▸ **Study questions**
#1 Translate this sentence from the patient safety article into Spanish: "Kiani called for Congress to require hospitals to publicly report HAI and HAC rates to facilitate quality comparisons."
#2 Transcribe the patient safety article from "He suggests the" to "facilitate quality comparisons.".
#3 In the patient safety article, which Senate committee did Joe Kiani appear before?

▸ **Selected excerpt**

+---+

Although hospitals have put in place patient safety programs aimed to reduce hospital-acquired infections, further steps are necessary to prevent avoidable patient deaths, a leading patient safety advocate urged in an opinion piece in U-T San Diego.
Joe Kiani, founder of The Patient Safety Movement Foundation, recently appeared before the U.S. Senate Health, Education, Labor & Pensions Committee, recommending steps Congress can take to encourage transparency, best practices and the development of a "patient data super highway" to reduce preventable deaths.
He suggests the following five steps to create a culture of patient safety and prevent avoidable patient deaths:
- Develop a system of transparency. The government needs to lead in the creation of a standardized process for hospitals to define, measure and report healthcare-acquired infections (HAI) and healthcare-acquired conditions (HAC). Kiani called for Congress to require hospitals to publicly report HAI and HAC rates to facilitate quality comparisons.

+---+

▸ **Provided information**
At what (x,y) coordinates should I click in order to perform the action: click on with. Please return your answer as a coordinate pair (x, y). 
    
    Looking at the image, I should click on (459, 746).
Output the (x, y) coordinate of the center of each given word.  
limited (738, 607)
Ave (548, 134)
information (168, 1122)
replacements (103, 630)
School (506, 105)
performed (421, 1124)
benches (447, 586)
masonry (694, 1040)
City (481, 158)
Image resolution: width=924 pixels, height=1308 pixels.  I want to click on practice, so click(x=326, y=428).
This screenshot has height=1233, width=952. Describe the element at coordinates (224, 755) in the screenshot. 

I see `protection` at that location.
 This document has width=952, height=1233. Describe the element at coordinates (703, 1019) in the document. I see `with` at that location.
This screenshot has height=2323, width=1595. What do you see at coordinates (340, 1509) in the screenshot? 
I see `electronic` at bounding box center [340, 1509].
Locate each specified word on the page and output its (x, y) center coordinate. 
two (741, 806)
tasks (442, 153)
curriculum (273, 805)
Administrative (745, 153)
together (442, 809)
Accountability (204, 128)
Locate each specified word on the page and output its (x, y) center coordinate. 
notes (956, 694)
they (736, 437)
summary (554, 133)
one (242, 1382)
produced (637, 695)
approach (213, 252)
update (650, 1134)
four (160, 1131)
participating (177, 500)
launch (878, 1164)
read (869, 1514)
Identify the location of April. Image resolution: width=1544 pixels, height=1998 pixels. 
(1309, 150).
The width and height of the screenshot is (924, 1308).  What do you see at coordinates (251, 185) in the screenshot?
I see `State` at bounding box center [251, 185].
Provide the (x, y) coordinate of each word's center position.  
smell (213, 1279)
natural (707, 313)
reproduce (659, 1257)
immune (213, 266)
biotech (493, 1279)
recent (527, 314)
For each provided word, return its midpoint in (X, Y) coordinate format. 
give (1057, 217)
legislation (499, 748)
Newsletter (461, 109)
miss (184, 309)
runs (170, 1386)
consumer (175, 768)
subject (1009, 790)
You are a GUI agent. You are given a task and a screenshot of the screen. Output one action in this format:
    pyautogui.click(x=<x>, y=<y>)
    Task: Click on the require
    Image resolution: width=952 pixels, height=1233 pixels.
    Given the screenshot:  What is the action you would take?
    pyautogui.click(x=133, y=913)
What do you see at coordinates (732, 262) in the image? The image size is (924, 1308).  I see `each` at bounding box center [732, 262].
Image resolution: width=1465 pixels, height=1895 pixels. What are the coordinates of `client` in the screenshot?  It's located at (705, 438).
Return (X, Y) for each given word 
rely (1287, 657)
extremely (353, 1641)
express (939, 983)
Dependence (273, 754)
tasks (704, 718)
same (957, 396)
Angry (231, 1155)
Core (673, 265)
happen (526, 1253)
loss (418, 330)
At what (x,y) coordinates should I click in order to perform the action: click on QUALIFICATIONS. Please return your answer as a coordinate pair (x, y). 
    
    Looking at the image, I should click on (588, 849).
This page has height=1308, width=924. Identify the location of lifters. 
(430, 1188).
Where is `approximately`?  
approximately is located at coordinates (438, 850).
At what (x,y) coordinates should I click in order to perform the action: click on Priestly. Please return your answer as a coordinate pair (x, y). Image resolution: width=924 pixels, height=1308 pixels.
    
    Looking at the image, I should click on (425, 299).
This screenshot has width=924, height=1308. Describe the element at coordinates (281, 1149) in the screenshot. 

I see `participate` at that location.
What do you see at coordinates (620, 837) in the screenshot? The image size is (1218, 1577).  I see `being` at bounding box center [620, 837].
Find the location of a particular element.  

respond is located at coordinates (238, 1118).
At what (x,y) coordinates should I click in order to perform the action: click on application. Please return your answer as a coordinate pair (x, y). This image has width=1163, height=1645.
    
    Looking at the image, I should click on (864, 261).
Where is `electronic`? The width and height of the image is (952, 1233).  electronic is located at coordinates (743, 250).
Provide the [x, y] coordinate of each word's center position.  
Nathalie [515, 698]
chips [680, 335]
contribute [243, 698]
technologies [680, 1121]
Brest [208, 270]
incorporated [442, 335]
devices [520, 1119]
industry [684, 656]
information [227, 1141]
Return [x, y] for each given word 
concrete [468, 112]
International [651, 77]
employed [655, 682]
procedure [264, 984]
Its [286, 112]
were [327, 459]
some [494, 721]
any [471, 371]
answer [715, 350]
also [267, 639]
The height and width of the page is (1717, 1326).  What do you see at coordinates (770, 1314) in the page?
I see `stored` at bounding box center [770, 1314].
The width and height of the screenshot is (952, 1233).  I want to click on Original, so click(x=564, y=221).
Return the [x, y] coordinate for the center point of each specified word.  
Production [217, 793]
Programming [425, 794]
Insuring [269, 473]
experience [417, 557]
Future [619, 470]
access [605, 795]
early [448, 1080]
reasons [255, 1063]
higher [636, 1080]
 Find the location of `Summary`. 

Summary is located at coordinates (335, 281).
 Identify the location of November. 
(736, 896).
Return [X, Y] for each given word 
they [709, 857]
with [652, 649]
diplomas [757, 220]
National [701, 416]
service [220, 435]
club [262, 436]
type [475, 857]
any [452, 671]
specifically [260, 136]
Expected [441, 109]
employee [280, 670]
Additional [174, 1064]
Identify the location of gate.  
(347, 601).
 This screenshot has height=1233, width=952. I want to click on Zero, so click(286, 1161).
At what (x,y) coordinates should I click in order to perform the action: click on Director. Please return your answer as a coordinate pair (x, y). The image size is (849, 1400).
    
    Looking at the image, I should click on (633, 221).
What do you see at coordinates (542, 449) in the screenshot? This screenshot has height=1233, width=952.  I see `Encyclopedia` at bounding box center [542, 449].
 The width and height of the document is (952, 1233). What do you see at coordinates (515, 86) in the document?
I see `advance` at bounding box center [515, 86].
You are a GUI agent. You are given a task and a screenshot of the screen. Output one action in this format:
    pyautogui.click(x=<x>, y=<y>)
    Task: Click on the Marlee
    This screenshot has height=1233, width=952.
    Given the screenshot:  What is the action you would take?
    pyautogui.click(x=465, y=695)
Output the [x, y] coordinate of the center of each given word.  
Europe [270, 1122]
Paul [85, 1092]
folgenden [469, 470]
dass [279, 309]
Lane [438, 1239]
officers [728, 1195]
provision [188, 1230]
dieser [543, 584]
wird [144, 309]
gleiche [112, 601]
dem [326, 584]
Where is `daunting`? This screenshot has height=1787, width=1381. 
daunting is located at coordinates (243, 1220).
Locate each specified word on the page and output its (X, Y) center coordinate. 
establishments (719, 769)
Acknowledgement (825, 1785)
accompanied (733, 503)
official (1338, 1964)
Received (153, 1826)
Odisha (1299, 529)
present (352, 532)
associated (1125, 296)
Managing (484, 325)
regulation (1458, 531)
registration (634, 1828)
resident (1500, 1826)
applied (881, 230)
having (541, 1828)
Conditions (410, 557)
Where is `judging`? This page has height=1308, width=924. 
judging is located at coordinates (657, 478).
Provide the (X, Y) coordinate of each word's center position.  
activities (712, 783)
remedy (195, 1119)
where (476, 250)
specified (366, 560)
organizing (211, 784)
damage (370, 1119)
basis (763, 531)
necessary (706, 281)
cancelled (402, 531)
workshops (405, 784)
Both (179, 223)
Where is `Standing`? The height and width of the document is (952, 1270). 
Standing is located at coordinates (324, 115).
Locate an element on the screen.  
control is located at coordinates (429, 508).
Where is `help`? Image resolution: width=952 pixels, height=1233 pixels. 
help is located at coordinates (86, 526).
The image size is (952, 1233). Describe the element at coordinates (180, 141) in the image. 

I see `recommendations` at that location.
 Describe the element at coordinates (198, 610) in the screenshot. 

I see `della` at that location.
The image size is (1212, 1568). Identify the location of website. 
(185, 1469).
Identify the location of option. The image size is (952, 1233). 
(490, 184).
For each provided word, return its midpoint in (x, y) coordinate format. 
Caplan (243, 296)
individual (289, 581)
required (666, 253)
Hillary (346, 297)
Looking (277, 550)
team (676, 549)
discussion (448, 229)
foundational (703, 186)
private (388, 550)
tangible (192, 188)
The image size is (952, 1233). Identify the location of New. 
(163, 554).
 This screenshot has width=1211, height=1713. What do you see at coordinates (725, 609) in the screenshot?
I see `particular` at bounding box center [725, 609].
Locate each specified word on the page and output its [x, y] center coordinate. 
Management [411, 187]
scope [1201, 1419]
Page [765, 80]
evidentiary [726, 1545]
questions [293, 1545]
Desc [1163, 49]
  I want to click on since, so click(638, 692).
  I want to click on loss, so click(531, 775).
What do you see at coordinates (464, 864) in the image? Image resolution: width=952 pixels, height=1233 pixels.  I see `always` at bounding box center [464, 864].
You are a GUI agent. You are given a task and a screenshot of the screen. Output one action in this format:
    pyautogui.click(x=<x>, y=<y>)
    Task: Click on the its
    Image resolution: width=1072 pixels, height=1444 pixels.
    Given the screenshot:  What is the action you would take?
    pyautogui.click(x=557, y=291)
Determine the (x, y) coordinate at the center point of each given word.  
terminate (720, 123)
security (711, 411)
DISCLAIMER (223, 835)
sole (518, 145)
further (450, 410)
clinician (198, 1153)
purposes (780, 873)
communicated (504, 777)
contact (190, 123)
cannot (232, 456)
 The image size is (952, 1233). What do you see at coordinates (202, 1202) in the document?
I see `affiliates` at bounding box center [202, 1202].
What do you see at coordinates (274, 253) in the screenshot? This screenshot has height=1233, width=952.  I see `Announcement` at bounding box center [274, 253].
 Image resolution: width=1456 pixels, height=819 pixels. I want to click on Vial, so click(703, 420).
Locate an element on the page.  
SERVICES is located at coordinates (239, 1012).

+---+

▸ **Response list**
#1 Kiani pidió al Congreso que exigiera a los hospitales informar públicamente las tasas de HAI y HAC para facilitar las comparaciones de calidad.

#2
He suggests the following five steps to create a culture of patient safety and prevent avoidable patient deaths:
- Develop a system of transparency. The government needs to lead in the creation of a standardized process for hospitals to define, measure and report healthcare-acquired infections (HAI) and healthcare-acquired conditions (HAC). Kiani called for Congress to require hospitals to publicly report HAI and HAC rates to facilitate quality comparisons.

#3 The U.S. Senate Health, Education, Labor & Pensions Committee.